→ Source text:
>>>

Antioxidant and Ultrastructural Alterations in Wheat During Drought-Induced Leaf Senescence

Abstract

Listen

Translate article

Wheat is one of the most important crops to ensure food production globally. Understanding the mechanism of leaf senescence in wheat plays a crucial role in improving its productivity and resilience under various stress scenarios. In this study, we investigated biochemical, functional, and ultrastructural changes during leaf senescence in wheat genotypes with contrasting drought tolerance. For this, key parameters such as chlorophyll and total protein content, membrane stability, malondialdehyde level, and the activity of antioxidant enzymes (superoxide dismutase, ascorbate peroxidase, guaiacol peroxidase, benzidine peroxidase, and catalase) were comparatively analyzed during both natural and drought-induced senescence. Additionally, the expression of superoxide dismutase isoform genes functioning in different cellular compartments was studied, alongside ultrastructural changes in flag leaves. The experiments involved genotypes of bread wheat (Triticum aestivum L.) and durum (Triticum durum Desf.) wheat. The plants were grown in controlled environment chambers under control and drought conditions using a completely randomized design. After the booting stage, irrigation was discontinued for drought-treated plants. Flag leaves were sampled at 7, 14, 21, 28, and 35 days after anthesis. Drought-tolerant genotypes exhibited slower chlorophyll degradation, lower lipid peroxidation, enhanced membrane stability, and stronger antioxidant responses, allowing them to maintain cellular function longer, whereas sensitive genotypes showed accelerated leaf senescence. Transcript levels of FeSOD increased significantly post-flowering but declined as senescence progressed, while MnSOD expression exhibited a rise towards the later stages of ontogenesis across all studied genotypes. Ultrastructural analysis revealed progressive damage to chloroplast membranes, thylakoid structures, and mesophyll cell walls under stress conditions, particularly in sensitive genotypes. These findings contribute to a deeper understanding of the physiological and molecular responses of wheat to drought stress, offering potential targets for improving crop performance in water-limited environments.

<<<

→ Listed entries:
>>>

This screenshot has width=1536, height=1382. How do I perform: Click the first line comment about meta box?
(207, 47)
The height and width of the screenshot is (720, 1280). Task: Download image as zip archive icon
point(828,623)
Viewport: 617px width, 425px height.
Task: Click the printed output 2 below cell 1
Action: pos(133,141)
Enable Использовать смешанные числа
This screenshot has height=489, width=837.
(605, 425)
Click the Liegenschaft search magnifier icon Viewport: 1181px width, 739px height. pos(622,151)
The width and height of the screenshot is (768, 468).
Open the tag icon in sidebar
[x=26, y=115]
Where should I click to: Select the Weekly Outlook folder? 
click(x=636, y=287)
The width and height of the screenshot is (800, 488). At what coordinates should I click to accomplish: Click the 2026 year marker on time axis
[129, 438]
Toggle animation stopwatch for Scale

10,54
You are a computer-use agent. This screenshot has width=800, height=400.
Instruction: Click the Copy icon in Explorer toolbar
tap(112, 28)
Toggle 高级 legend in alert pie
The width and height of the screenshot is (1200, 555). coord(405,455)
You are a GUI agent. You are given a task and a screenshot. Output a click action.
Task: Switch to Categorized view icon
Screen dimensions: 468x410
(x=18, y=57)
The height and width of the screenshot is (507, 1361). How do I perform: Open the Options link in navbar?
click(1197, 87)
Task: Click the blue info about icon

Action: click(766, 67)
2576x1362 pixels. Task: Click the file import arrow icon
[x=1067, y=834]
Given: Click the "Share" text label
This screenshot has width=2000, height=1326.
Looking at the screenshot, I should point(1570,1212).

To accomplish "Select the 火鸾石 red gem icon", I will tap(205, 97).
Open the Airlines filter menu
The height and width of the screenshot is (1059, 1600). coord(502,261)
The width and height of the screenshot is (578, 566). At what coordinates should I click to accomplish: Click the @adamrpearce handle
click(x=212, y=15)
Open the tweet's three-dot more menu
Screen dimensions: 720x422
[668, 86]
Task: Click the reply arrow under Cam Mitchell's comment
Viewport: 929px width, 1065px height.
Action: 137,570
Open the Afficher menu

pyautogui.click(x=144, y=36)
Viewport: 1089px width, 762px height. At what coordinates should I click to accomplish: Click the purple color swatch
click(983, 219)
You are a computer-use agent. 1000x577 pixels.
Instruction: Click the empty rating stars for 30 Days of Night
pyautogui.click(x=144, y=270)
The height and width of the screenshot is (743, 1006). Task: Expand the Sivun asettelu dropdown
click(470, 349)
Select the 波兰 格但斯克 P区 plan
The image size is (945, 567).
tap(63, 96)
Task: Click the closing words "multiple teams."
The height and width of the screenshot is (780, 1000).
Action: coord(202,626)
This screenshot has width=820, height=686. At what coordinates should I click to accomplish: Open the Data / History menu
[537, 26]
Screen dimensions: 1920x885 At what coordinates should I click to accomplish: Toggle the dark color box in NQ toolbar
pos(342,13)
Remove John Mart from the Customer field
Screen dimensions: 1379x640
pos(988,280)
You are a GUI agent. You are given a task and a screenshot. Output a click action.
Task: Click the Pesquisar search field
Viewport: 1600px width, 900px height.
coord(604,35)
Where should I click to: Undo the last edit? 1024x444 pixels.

<<<

→ About this task:
According to the abstract on drought-induced leaf senescence in wheat, on which days after anthesis were flag leaves sampled? The records are material separate from the text.

→ Task solution:
At 7, 14, 21, 28, and 35 days after anthesis.